Presented by George Wilson
Tuesday 1:40 p.m.–2:25 p.m. in Medium Lecture Theatre CB11.00.401
Target audience: Developer

Abstract

Many programmers, data scientists, and other science and mathematics professionals spend a lot of time cleaning and working with data stored in nested formats, such as JSON; or in tabular formats, such as CSV. There are many libraries in many languages for reading and writing these formats. In strongly statically-typed languages, we achieve a benefit by imposing structure onto the parsed data. The messiness of real data makes this challenging, but hope is not lost! This talk will discuss design decisions made in existing open source libraries, and highlight the tools and techniques for designing practical and general purely functional libraries to work with these formats, while maintaining the benefits of strong static typing. We will learn about Encode and Decode type classes, zippers, and some different philosophies about error handling. We will see what differences exist in the application of these tools to nested and tabular data formats. An attendee will leave this talk with an understanding of the design of a modern functional encoding and decoding library.

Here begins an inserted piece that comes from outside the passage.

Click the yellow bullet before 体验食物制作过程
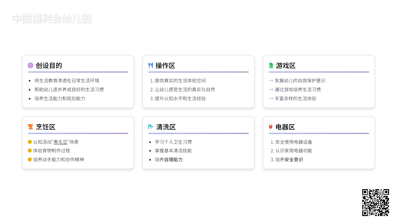Image resolution: width=397 pixels, height=224 pixels. 30,151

You should be able to jump into one of these libraries and understand how the pieces fit together. New tools will be added to your toolbelt for when you come up against a data format and need to write your own library.

Presented by

George Wilson

George Wilson is a very enthusiastic functional programmer at the Queensland Functional Programming Lab, under Data61/CSIRO, located in Brisbane, Australia. He thoroughly enjoys writing Haskell all day. George co-organises the Brisbane Functional Programming Group and enjoys teaching and learning functional programming and related areas of mathematics.